Vendite all’asta al prezzo di mercato, ma le case bisogna pur venderle e non si può tirare in lungo con una procedura inconcludente. Poi, le esecuzioni devono arrivare in porto e il debitore non deve poter nascondere le sue attività, ma neppure bisogna ridurlo sul lastrico. Il pendolo del decreto legge, con le novità su esecuzioni e processo civile, si muove tra lassismo e rigore. Viene da chiedersi se sia la volta buona, considerato che la decretazione d’urgenza sul processo civile sembra ormai diventata un appuntamento fisso prefestivo.

In ogni caso gli operatori del diritto devono mettersi a studiare le novità che vanno dalle esecuzioni immobiliari (portale delle vendite e modifiche dei vari passassi del procedimento) ai pignoramenti degli stipendi, dalla nuova revocatoria degli atti gratuiti alla disponibilità, per il creditore, delle informazioni sui beni pignorabili contenute nell’anagrafe tributaria.

Ecco le novità nel dettaglio:

Pignoramenti immobiliari. Il decreto legge interviene sulle esecuzioni e cerca di sbloccare eventuali cause di stallo e di lentezza della procedura. Si accelerano quindi i tempi: la documentazione ipocatastale va depositata entro 60 giorni (erano 120). Cambia la determinazione del valore dell’immobile pignorato. Per le vendite all’asta di immobili pignorati si parte dal valore di mercato e chi è interessato all’acquisto deve avere informazioni complete sulle spese condominiali e sulla sanabilità di abusi edilizi. Dalla moltiplicazione della rendita catastale o del reddito dominicale per un coefficiente (articolo 15 del codice di procedura civile) si passa al valore di mercato. L’esperto, che deve procedere alla stima, calcolerà il valore a metro quadro, con le necessarie correzioni anche in base alla situazione edilizia, allo stato d’uso e manutenzione, ai vincoli giuridici, alla morosità di spese condominiali.

Nella stima si dovrà evidenziare se c’è possibilità di sanare eventuali abusi edilizi e l’importo annuo delle spese condominiali ordinarie e le eventuali spese straordinarie già approvate dall’assemblea. Si accelerano i tempi per il giuramento (da fare in cancelleria) del consulente stimatore (saltando l’udienza) e per la presentazione delle offerte.

Si accelera anche la consegna all’acquirente dell’immobile pignorato, che potrà entrare nel locale anche se ha ottenuto di versare a rate, purché presenti una fideiussione a garanzia del saldo.

Revocatoria. Il decreto legge introduce una ipotesi di revocatoria semplificata degli atti a titolo gratuito, introducendo l’articolo 2904-bis del codice civile. L’obiettivo è arginare manovre elusive ai danni dei creditori.

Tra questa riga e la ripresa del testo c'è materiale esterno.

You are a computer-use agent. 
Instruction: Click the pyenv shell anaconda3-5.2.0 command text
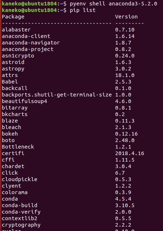point(113,4)

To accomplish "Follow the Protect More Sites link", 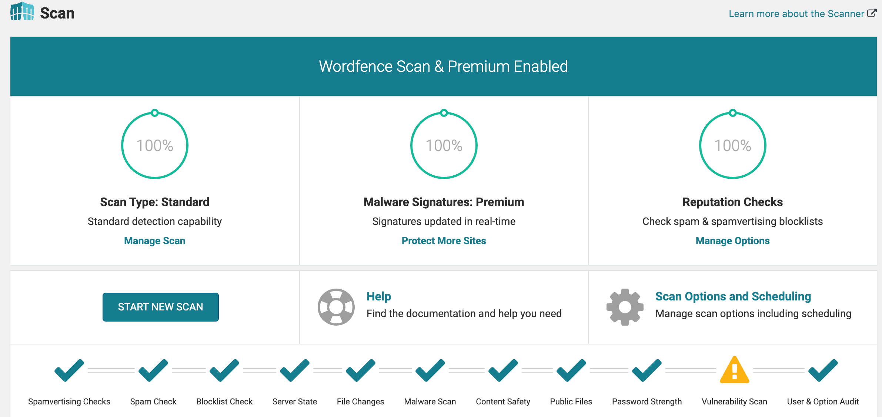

La nuova disposizione consente al creditore di opporsi ad atti a titolo gratuito su immobili trascritti successivamente al sorgere del credito: il creditore può pignorarli e mandarli all’asta anche se non ha preventivamente ottenuto sentenza dichiarativa di inefficacia, a condizione che trascriva il pignoramento nel termine di un anno dalla data in cui l’atto è stato trascritto.